[Screenshot grounding data]
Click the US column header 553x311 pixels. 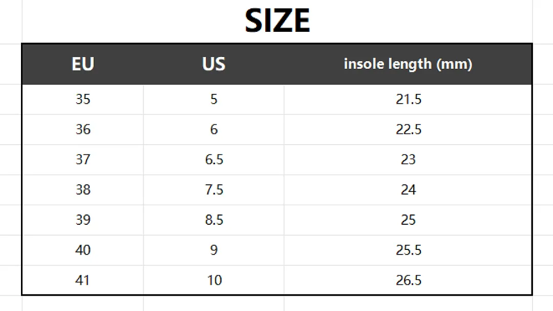tap(214, 64)
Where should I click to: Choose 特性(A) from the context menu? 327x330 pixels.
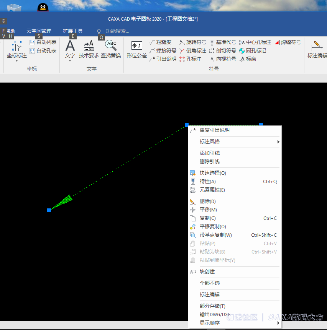point(207,182)
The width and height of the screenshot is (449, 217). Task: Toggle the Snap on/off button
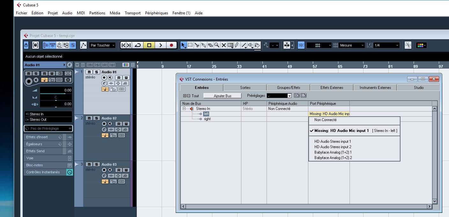click(x=301, y=45)
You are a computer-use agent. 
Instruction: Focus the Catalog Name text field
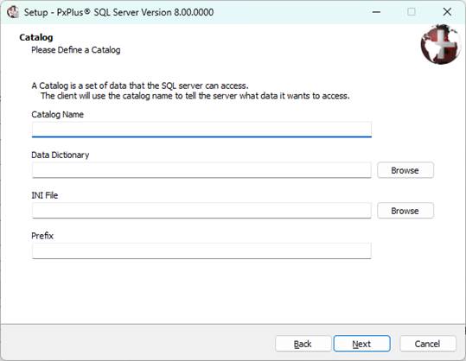pyautogui.click(x=201, y=130)
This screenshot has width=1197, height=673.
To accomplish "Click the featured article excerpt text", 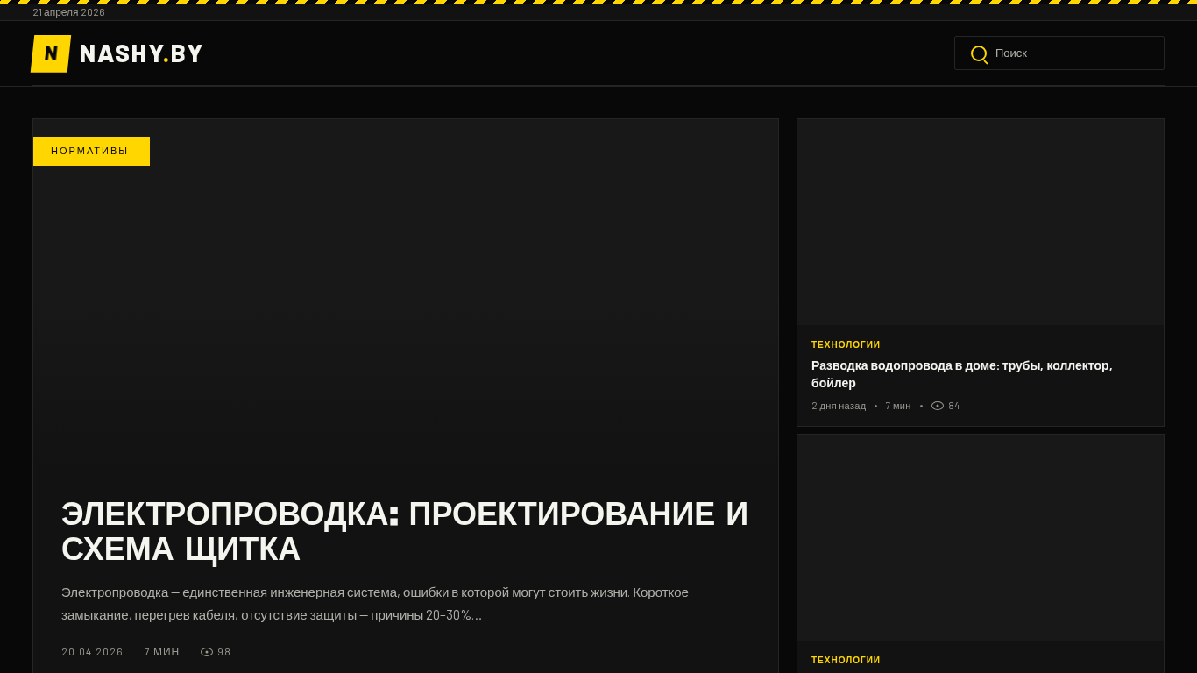I will click(375, 603).
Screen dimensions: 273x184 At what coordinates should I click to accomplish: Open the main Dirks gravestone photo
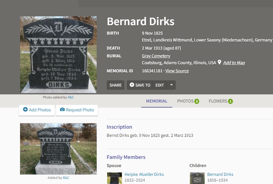pyautogui.click(x=58, y=55)
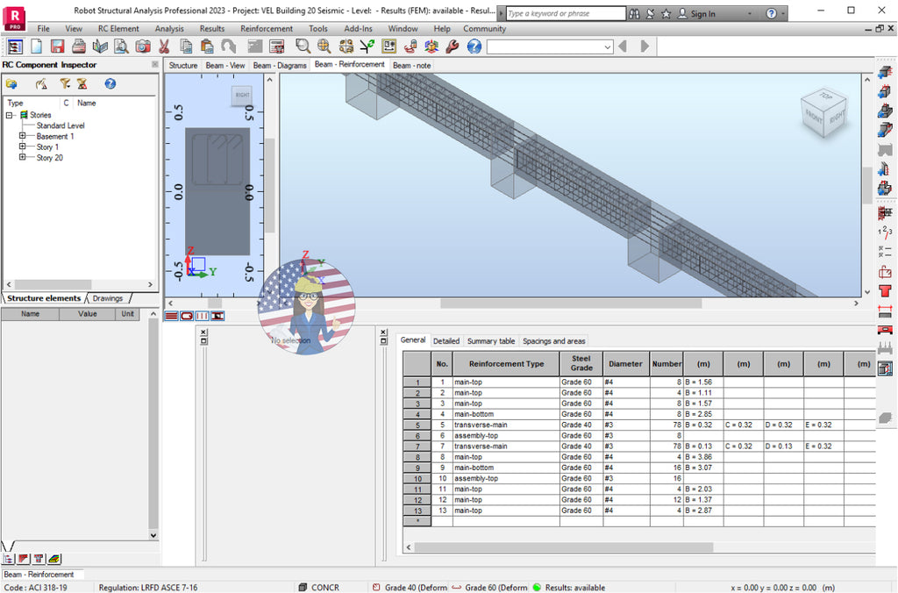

# [PROBLEM STATEMENT]
Whatever pictures the records hold, omit them; give again exactly the lines from the one containing "Where should I" through the one containing "This screenshot has width=1197, height=673.".

# [OUTPUT FOR THIS TASK]
Where should I click to: Choose 特性(A) from the context menu? 327x330 pixels.
point(207,182)
The width and height of the screenshot is (449, 217). Task: Toggle the Snap on/off button
click(x=301, y=45)
You are a computer-use agent. 
Instruction: Focus the Catalog Name text field
pyautogui.click(x=201, y=130)
This screenshot has width=1197, height=673.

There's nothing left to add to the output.